§ **Pixel coordinate grounding data**:

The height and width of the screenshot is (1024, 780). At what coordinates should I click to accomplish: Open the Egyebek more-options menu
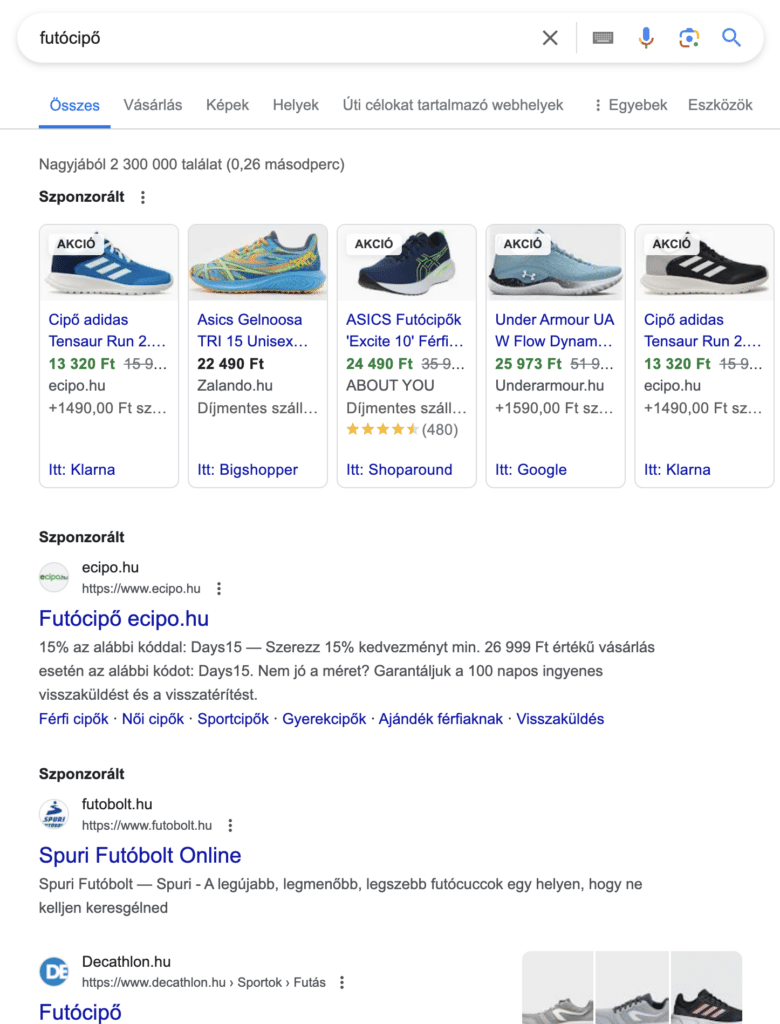pyautogui.click(x=630, y=105)
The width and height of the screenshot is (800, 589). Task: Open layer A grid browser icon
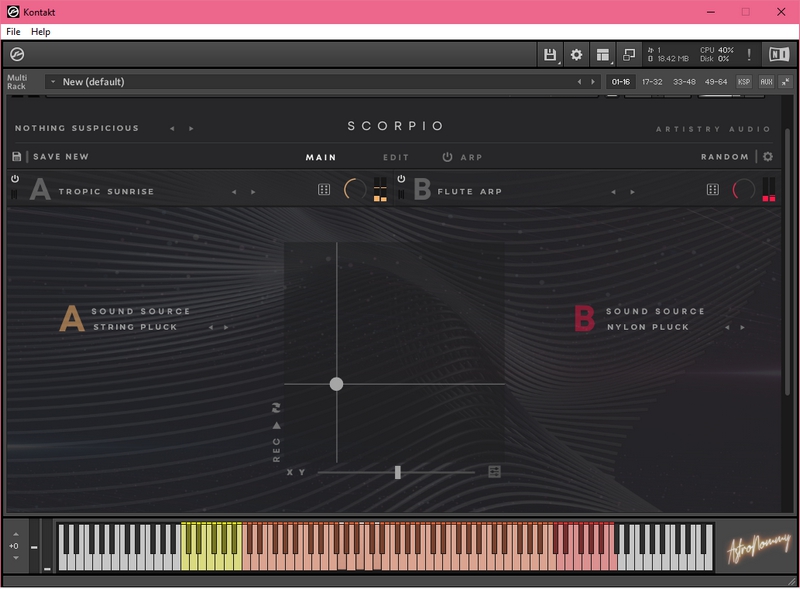pos(324,190)
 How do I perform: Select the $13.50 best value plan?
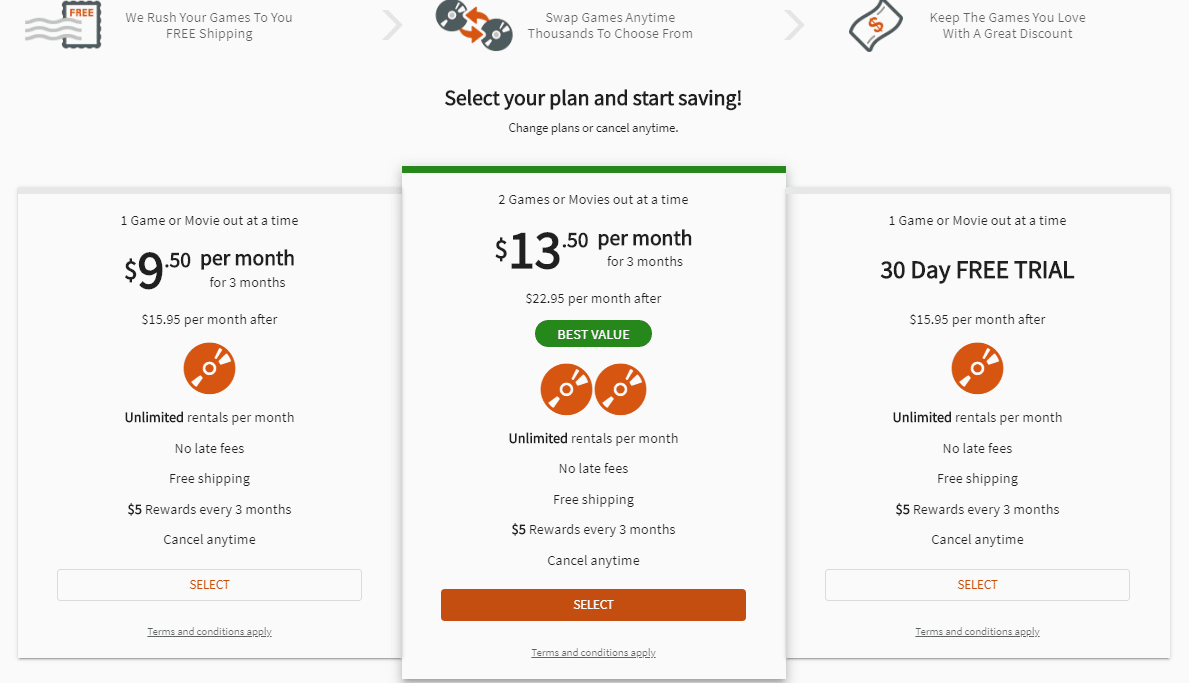click(593, 604)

§ **PROBLEM REQUIREMENTS**: Write the entries above out again exactly, omitting each image.

§ **OUTPUT FOR THIS TASK**:
The height and width of the screenshot is (1024, 780). At what coordinates should I click to accomplish: Open the Egyebek more-options menu
pyautogui.click(x=630, y=105)
The width and height of the screenshot is (800, 589). Task: Open layer A grid browser icon
pos(324,190)
 How do I perform: Select the $13.50 best value plan?
click(593, 604)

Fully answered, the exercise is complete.